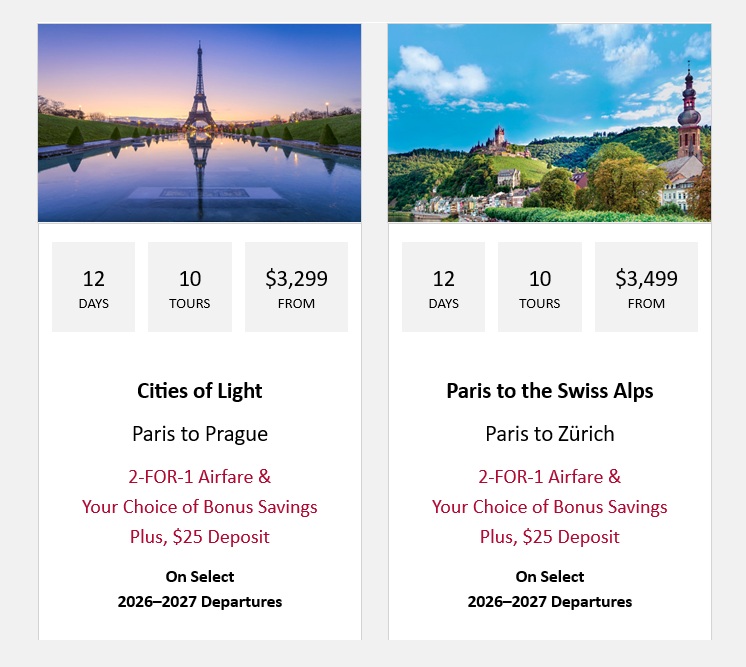Click Your Choice of Bonus Savings on Prague card

(199, 507)
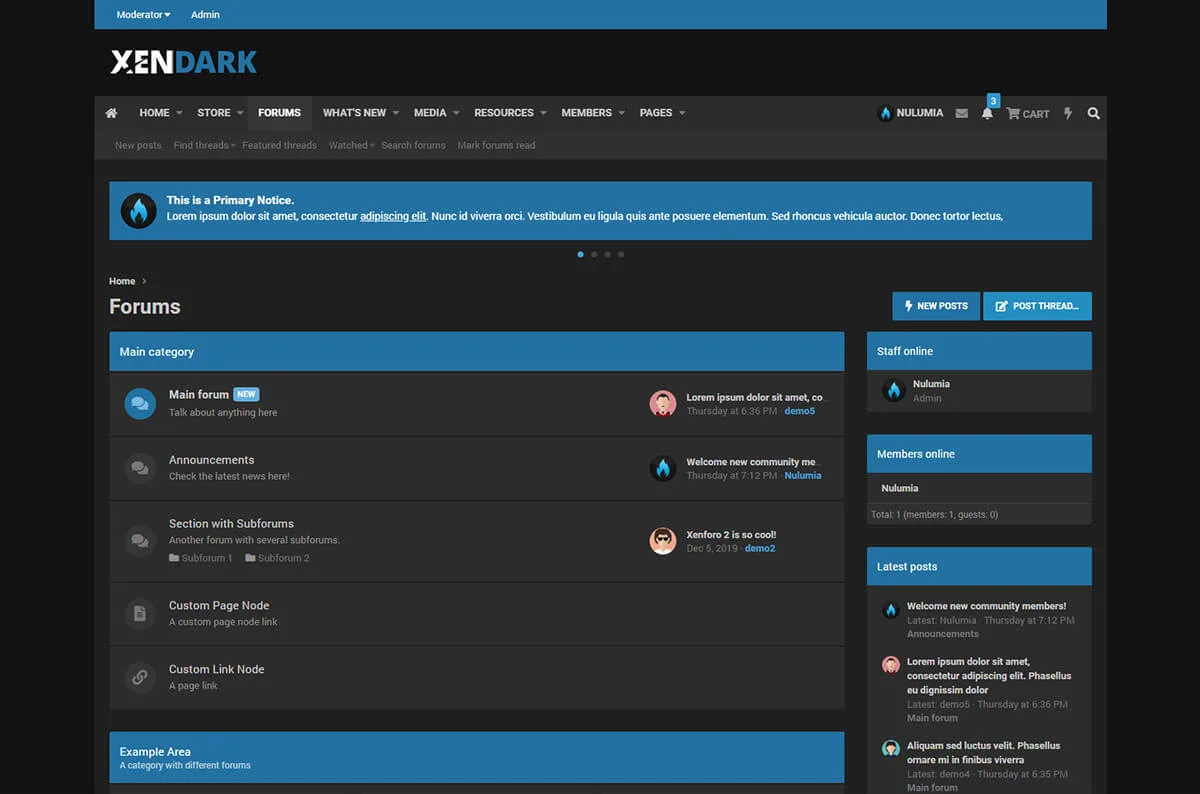Screen dimensions: 1200x794
Task: Open the notifications bell icon
Action: [x=987, y=114]
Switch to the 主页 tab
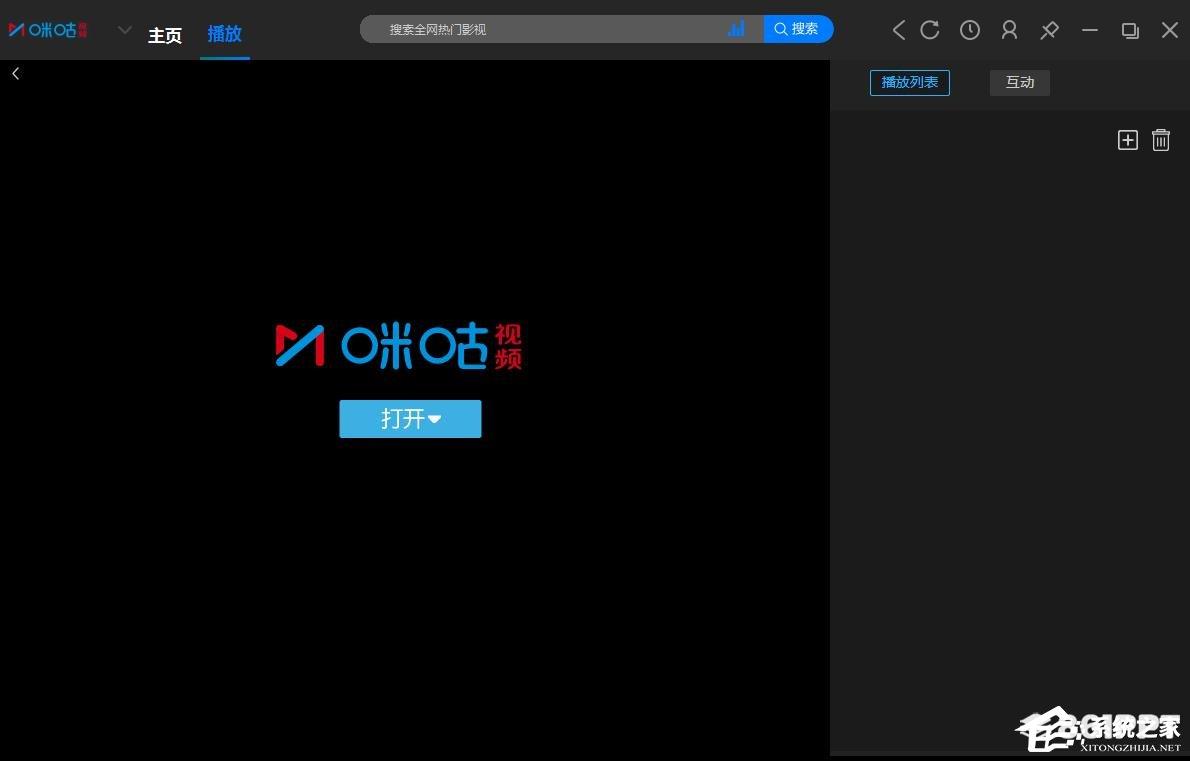Viewport: 1190px width, 761px height. tap(165, 35)
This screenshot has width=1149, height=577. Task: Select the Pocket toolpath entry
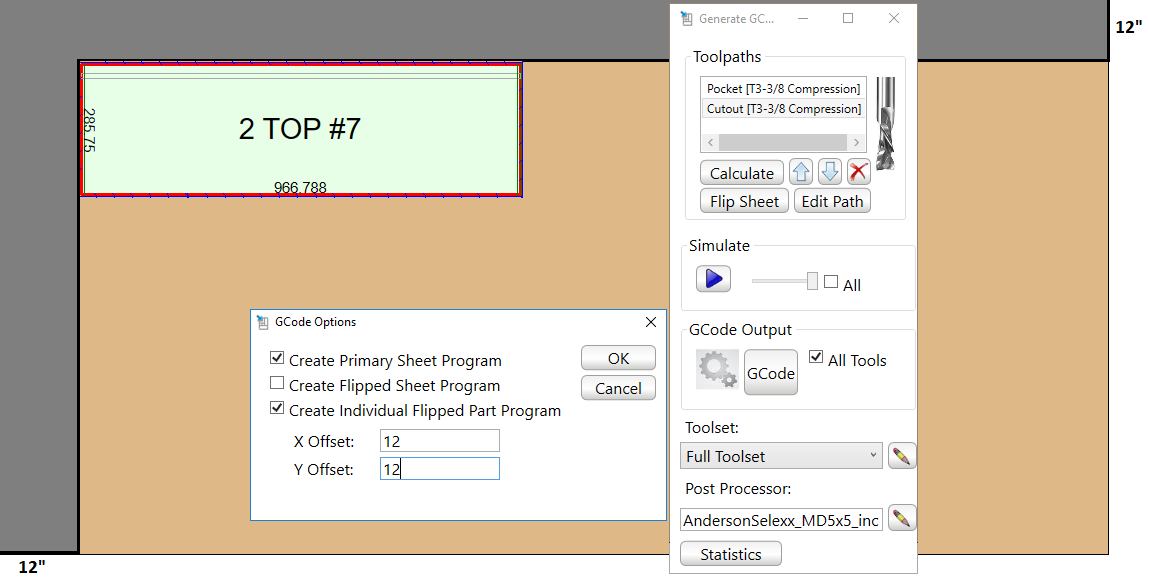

══════════════════════════════

◆ Exercise directions:
Please retype, exactly and with the pictures left out, the lines from the line containing "Switch to the 主页 tab" through the last line of the records above.

◆ Response below:
Switch to the 主页 tab
Viewport: 1190px width, 761px height. tap(165, 35)
This screenshot has width=1149, height=577. Task: Select the Pocket toolpath entry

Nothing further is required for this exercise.